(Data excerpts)
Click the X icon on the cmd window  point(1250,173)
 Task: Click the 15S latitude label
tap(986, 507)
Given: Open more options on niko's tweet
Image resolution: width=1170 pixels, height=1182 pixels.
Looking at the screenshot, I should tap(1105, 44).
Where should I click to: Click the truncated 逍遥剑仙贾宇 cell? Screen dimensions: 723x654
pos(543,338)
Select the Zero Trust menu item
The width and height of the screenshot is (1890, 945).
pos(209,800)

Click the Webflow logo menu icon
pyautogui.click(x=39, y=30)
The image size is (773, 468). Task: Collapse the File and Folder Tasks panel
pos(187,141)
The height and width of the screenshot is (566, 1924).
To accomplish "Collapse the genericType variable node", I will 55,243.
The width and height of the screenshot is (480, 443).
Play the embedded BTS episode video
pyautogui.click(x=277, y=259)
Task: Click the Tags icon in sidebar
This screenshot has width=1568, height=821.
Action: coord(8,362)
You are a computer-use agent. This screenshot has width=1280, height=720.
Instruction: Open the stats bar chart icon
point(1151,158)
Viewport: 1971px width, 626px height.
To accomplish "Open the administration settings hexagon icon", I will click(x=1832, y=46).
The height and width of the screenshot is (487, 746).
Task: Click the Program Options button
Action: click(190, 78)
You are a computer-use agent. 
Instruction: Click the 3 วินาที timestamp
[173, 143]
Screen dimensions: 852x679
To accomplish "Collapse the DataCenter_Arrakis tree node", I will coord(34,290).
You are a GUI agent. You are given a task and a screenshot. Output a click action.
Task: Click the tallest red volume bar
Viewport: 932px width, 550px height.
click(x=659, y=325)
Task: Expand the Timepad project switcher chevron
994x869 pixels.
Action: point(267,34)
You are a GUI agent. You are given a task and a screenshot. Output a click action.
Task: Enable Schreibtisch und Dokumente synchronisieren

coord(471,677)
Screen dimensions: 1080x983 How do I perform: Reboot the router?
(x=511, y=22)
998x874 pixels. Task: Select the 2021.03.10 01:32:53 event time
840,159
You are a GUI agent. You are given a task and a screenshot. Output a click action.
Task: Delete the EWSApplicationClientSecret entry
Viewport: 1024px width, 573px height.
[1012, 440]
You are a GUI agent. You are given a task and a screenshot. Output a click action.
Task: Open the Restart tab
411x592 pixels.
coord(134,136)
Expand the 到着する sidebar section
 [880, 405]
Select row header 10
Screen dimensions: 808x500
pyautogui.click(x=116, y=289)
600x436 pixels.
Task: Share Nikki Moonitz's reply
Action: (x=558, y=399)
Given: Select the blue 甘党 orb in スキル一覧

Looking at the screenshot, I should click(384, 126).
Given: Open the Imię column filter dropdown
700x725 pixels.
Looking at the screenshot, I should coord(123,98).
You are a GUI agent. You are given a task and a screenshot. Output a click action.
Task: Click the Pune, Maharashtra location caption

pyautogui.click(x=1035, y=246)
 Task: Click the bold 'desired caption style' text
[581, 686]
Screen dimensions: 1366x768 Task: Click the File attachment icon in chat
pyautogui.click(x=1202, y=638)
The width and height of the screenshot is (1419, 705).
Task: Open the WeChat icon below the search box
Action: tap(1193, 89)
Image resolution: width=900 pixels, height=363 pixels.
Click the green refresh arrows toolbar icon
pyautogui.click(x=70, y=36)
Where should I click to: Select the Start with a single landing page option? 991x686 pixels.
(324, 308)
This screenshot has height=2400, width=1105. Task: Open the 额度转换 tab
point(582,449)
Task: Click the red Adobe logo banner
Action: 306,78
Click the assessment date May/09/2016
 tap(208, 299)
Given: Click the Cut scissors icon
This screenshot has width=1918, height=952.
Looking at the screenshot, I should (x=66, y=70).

What the exercise asks -
Report how many lines in the records hold the word "node", giving the number and nothing else.

Response -
2